Saturday, May 7, 2011

Burning Feet In Shower

The paradoxes of change

Paul Watzlawick in his book entitled " Change: formulation and solution of human problems " (1974), produced together with John H. Weakland and Richard Fisch , Presents us with two types of change. The first is the change that occurs within a given system, a change that does not question the paradigms, mental models from reality where we want to change. Other authors refer to this type of change as "first order learning."

The second type of change is involved in changing the system itself, the way we approach the situation that concerns us. The second change involves changing the "observer" that we adopt a different look from other premises.

With this foundation builds its reflection, in which he emphasized that "advocating for change is the deviation from a norm." In line with other approaches to the phenomenon of change, is the consideration that the current state of things is not desirable, to generate the momentum needed change.

This opens an interesting line of thought to ask, "not desirable" for whom? What makes this situation is not desirable for someone? However, in introducing these questions are located to change key of the second type as it makes us wonder about the framework in which we are situated to define a problem.

In this line, following the discussion of Watzlawick, problems arise in situations that are unwanted face "dead ends , seemingly intractable situations, crisis management., created and maintained the focus wrong difficulties. " This approach can arise from inadequate three types approaches:

- solution was attempted to deny that the problem is actually , which leads precisely to do nothing to resolve it. For example, although surveys show a significant degree of dissatisfaction among our workers that is due to have responded particularly angry or any other argument which claims that this problem does not exist.
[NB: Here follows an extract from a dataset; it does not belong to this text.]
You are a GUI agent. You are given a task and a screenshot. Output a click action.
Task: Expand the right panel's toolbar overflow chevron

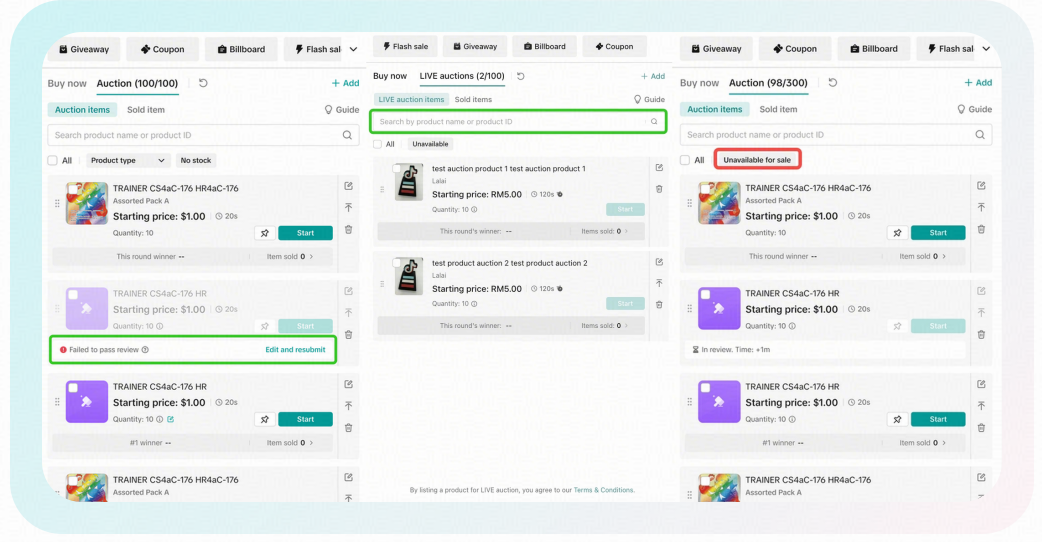986,48
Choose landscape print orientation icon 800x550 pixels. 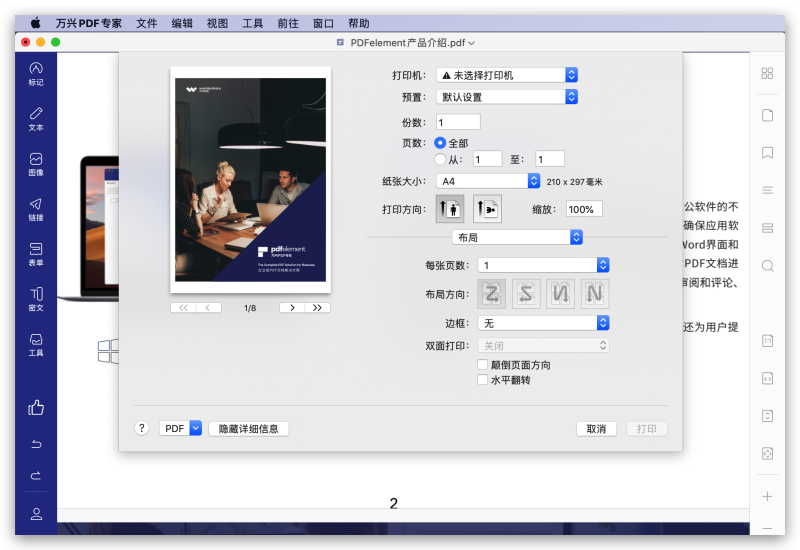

- a change is attempted to remove a difficulty from the practical point of view is either nonexistent unchangeable, which leads to things that should not have done. An example can be taken into prohibitionist policies regarding alcohol or other drugs.

- error is committed approach by attempting to generate a change in the paradigms that have led to difficulty (change of type 1), when what is needed is a change of perspective (change of type 2). An example of this situation we have it in the story of how NASA spent an enormous budget to find a pen can write in a 0-gravity environment, while its competitors Soviets opted for a pen.

So are the actions carried out to promote the change you want to modify a particular situation, which in turn generate a problem that may be even greater than the existing.

Another interesting aspect is that we face Watzlawick " the myth that to solve a problem is to understand its why." From clinical experience, and not just clinical, presents us how we can find deep and lasting changes that come without understanding the reasons that generated the problem or unwanted situation. In this sense, leads us to ask why not the what, but what is here and now serves to perpetuate the problem and what can be done here and now to change?. Peter Senge and systemic approaches speak of "change lever" system.

Finally, we posed four stages to address a problem:

clearly defined in concrete terms . What you ask is what is really the problem, who is a problem, how important is we, what are we willing to do to tackle ...

Research attempted solutions and, of so that we can identify what we know that does not work, what helps to keep the situation as it stands.

clearly define the specific change to be produced . Often the desired change is formulated in too vague and generic, making it much harder to achieve.

Develop and implement a plan to bring about that change , so it is clearly the pattern of action to take.

conclude with some inspiring quotes that appear in the book:

" As we pursue the unattainable, we make impossible the realizable " Ardrey.

" Any change is contradictory, so the contradiction is the very essence of reality " Heraclitus.

" not the things themselves that trouble us, but the views we have about them " Epictetus.

" The truth is not what we discover, but what we " Saint Exupéry.